Brendan B is a little confused. He is dead on about the bottom of the wing, the angle of the wing into the wind does cause stagnation on the bottom of the wing. The top of the wing, however, is the more important part. The top of the wing actually accelerates the flow up and over itself, causing a drastic drop of pressure starting at the rounded leading edge (as the air encounters the leading edge its forced to turn upwards over the wing, but the rest of the air forces the wind to move at the same speed horizontally, so the air goes much faster then it would have normally). The airflow is then turned parallel to the wing, directing the flow downwards, as the other explanation above said.

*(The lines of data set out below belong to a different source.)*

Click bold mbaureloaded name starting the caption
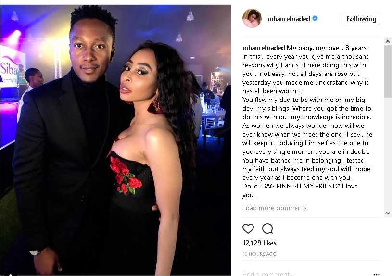This screenshot has height=276, width=392. coord(264,48)
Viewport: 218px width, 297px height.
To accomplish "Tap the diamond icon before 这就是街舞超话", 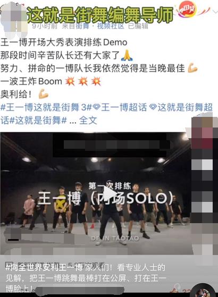I will click(153, 107).
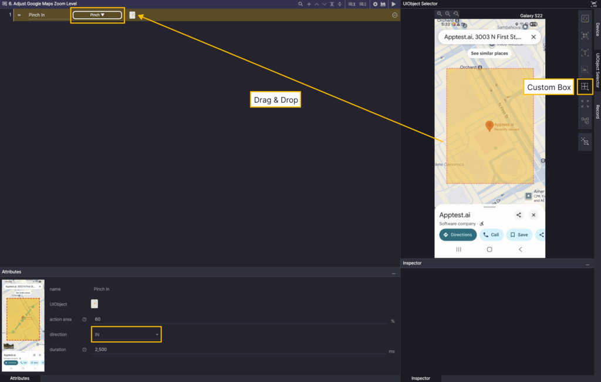This screenshot has width=601, height=382.
Task: Select the Custom Box selector tool
Action: [585, 87]
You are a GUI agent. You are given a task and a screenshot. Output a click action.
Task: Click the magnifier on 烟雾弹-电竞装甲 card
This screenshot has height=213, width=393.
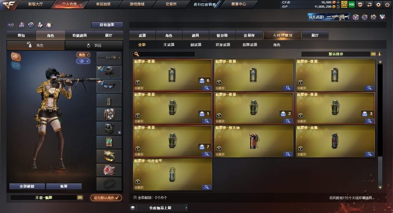[207, 187]
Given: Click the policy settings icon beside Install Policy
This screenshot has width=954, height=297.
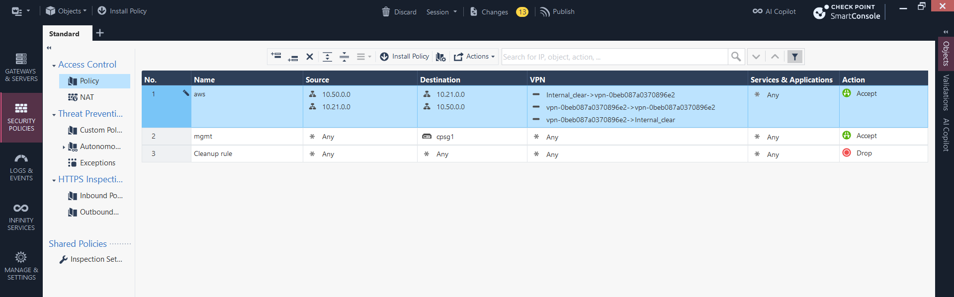Looking at the screenshot, I should [x=440, y=57].
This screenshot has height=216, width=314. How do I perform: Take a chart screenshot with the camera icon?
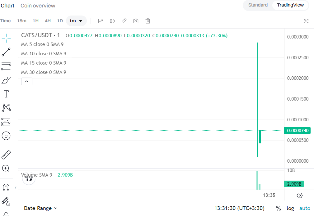pyautogui.click(x=136, y=21)
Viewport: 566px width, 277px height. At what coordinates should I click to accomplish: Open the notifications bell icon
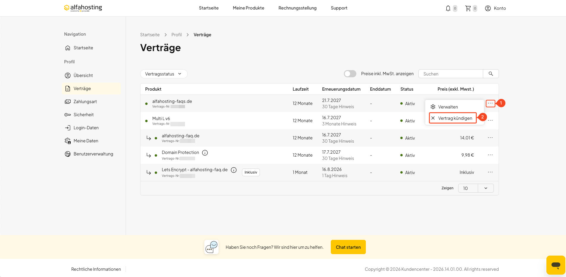[448, 8]
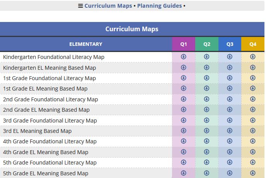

If you were to measure the flow of air downwards from the wing, you would have a very good way of quantifying the lift of the wing.

So we have air on the bottom being slowed causing high pressure, and being turned downwards, along with much faster moving air along the top of the wing causing low pressure, also being turned downward.

The Bernoulli myth is dead wrong, however Bernoullis principal is dead on. The air along the top of the wing goes much faster then the air on the bottom of the wing, so much faster that the particles are no where near each other if you were to trace it.
Bernoulli's principal states that the faster air moves along a streamline, when no work is applied to it, the lower its static pressure is.

2006-12-06 13:51:07 · answer #1 · answered by merlin692 2 · 0 0

Wow, did you get some wild answers. Old B said that the faster air travels the lower its static pressure. Wings are made to stretch the air over the top of the wing making it go faster than the air on the bottom of the wing. This means the static pressure is lower on the top. The difference gives you lift per unit of area of the wing. To demonstrate this you can do some experiments. 1 take a beach ball and a leaf blower and put the ball in the air stream blowing out. Make sure to point it upwards. The ball will stay in the middle of the air stream. If it tries to go off to one side the air will go faster in the middle and draw the ball back to the middle. 2 Make a 15 " collar out of cardboard to go on the end of the leaf blower that blows out. Star cut out the middle and make the points turn down so that you can duct tape the stars to the leaf blower and have the collar level with the outlet of the blower. Now cut a similar circle out of cardboard and put a 12 inch dowel in the middle of it. Secure the dowel with some wrapped rubber bands so the dowel will stay in one position. Then turn on the leaf blower and put the dowel in the end of the tube where the air comes out. First the cardboard will try to blow away. But as you bring the two circles together they will suck together. The fast moving air is creating a below atmospheric pressure and bringing them close together.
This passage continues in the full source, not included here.